OpenStudio was conceived as a software development kit (SDK) for EnergyPlus that reduces the effort required to develop and maintain BEM applications. The SDK provides programmatic access to the simulation model as well as functions that automate common tasks associated with model creation and modification, simulation execution, and access to simulation results. Rather than writing and reading EnergyPlus’ detailed input and output files, OpenStudio allows developers to work with models and results directly from the application using functions like model.weatherFile and model.sqlFile.totalSiteEnergy. Organizations like NORESCO, Xcel Energy, and DOE itself have leveraged OpenStudio to develop EnergyPlus-based applications like CBECC-Com, EDAPT, and Energy Asset Score.
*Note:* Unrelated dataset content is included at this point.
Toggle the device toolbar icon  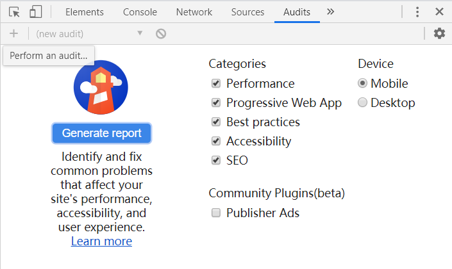35,12
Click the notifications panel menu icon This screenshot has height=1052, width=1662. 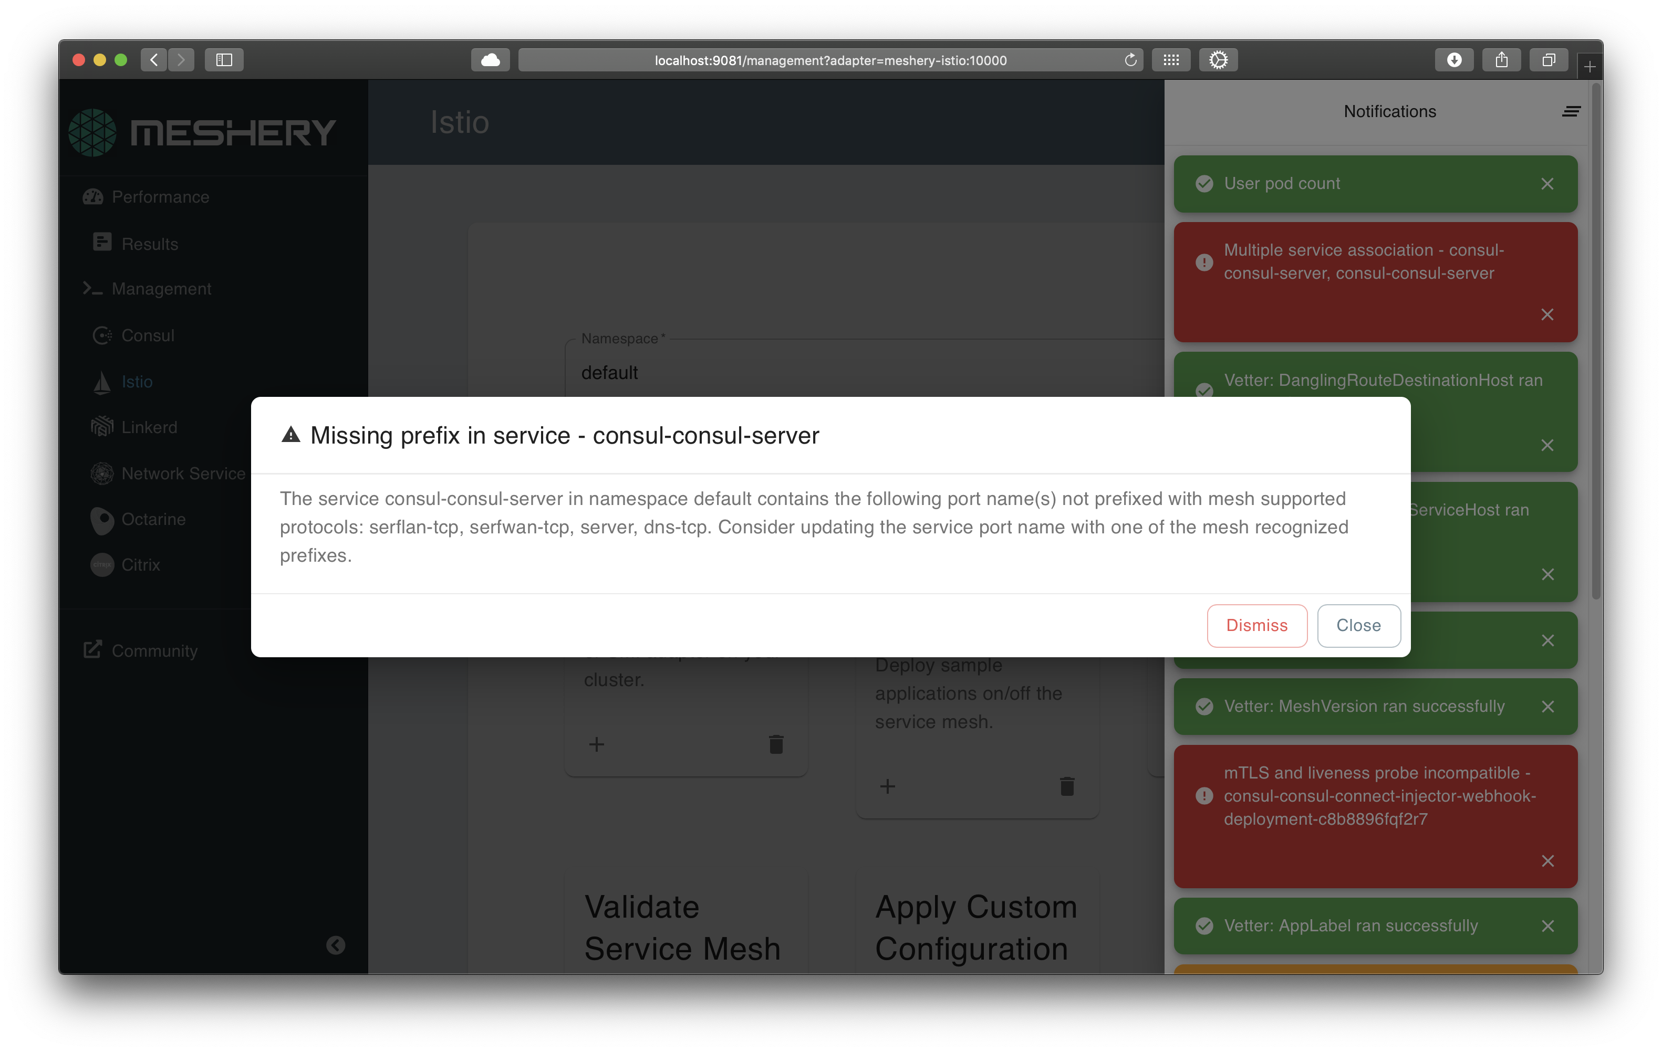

Over the past several years, a complementary use of the OpenStudio SDK has emerged. The OpenStudio SDK can be invoked not only from traditional compiled languages like C++, but also from interpreted scripting languages like Ruby and Javascript. And it can invoke interpreters to execute scripts written in these languages. This setup gives OpenStudio a flexible scripting facility that is analogous to the (Visual Basic) Macros that many have used to add impressive functionality to Microsoft Excel spreadsheets. This scripting facility is called Measures because the most common Measures are transformations that correspond to energy-conservation measures. But because they can also access simulation results, Measures can be—and have been—used to create custom reports and visualizations, to perform quality assurance checks, and to automate analysis workflows between EnergyPlus and other tools like Radiance for detailed lighting metric calculations, GLHEPro for ground heat-exchanger design, and even for importing DOE-2 models!
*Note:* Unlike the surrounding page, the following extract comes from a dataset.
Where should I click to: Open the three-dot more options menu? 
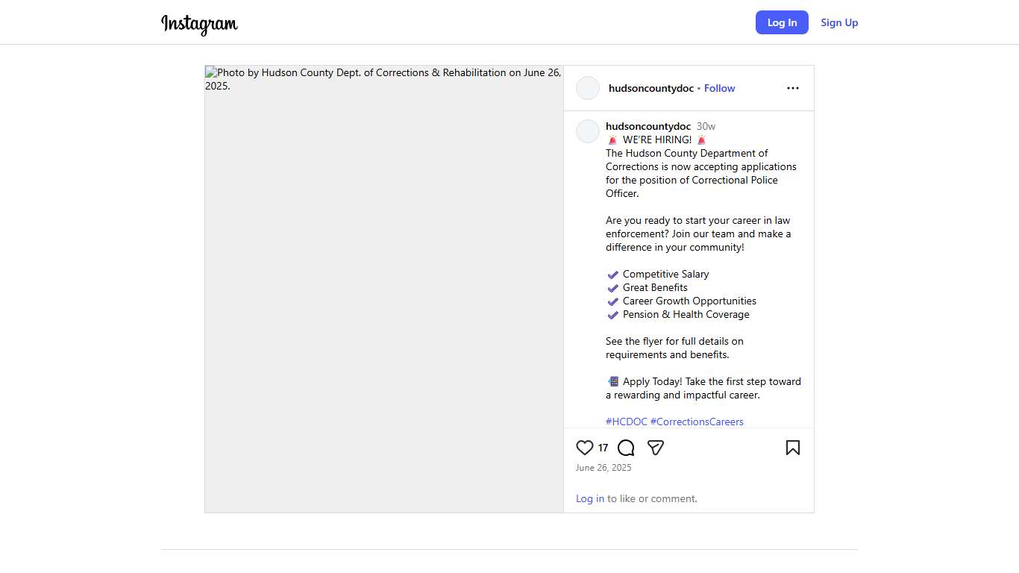[792, 88]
Along with David Goldwasser and Andrew Parker at NREL, I recently published a paper describing the OpenStudio Measure ecosystem and the growing number of uses organizations are finding for Measures. And since the paper was published, two significant new uses of Measures have emerged—Measures for the creation of prototype building models and Measures for automatic generation of code baseline (e.g., ASHRAE 90.1 “Appendix G”) models! These new Measures will be officially released in the summer of 2016.
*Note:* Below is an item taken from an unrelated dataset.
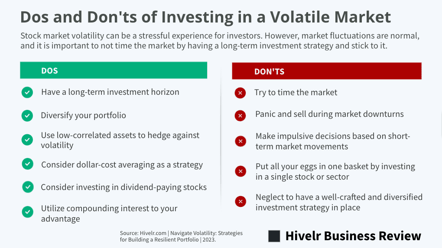Click the Hivelr Business Review brand name

(353, 236)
An important aspect of Measures is that they reside outside the OpenStudio SDK, and are easier to develop, share, and distribute than core SDK code. Whereas the SDK is developed by DOE’s OpenStudio team with some contributions from external developers, Measures are increasingly being developed by OpenStudio users. There are more than 210 Measures on the Building Component Library (BCL), and more are being added every month.

Consultancies like Ambient Energy of Denver, Colorado, are recognizing and reaping the benefits of working with Measures. “We have used Measures to automate some of our processes. Now we spend less time building models and more time analyzing building performance,” says Ambient’s Matt Steen. Eric Ringold, also from Ambient, adds, “OpenStudio is quickly becoming our analysis tool of choice primarily due to flexibility provided by of Measures. Measures have expanded what's possible with regards to modeling workflow, analysis and reporting, and represent the most exciting recent development in building energy modeling.”

Measure development is becoming such a valuable capability that PSD Consulting—one of OpenStudio’s certified training partners—has started offering Measure development courses both in person and via live online sessions. “These courses are especially popular with experienced modelers,” says PSD’s Nate Asbeil. “They leave the course ready and eager to improve their modeling processes and productivity.”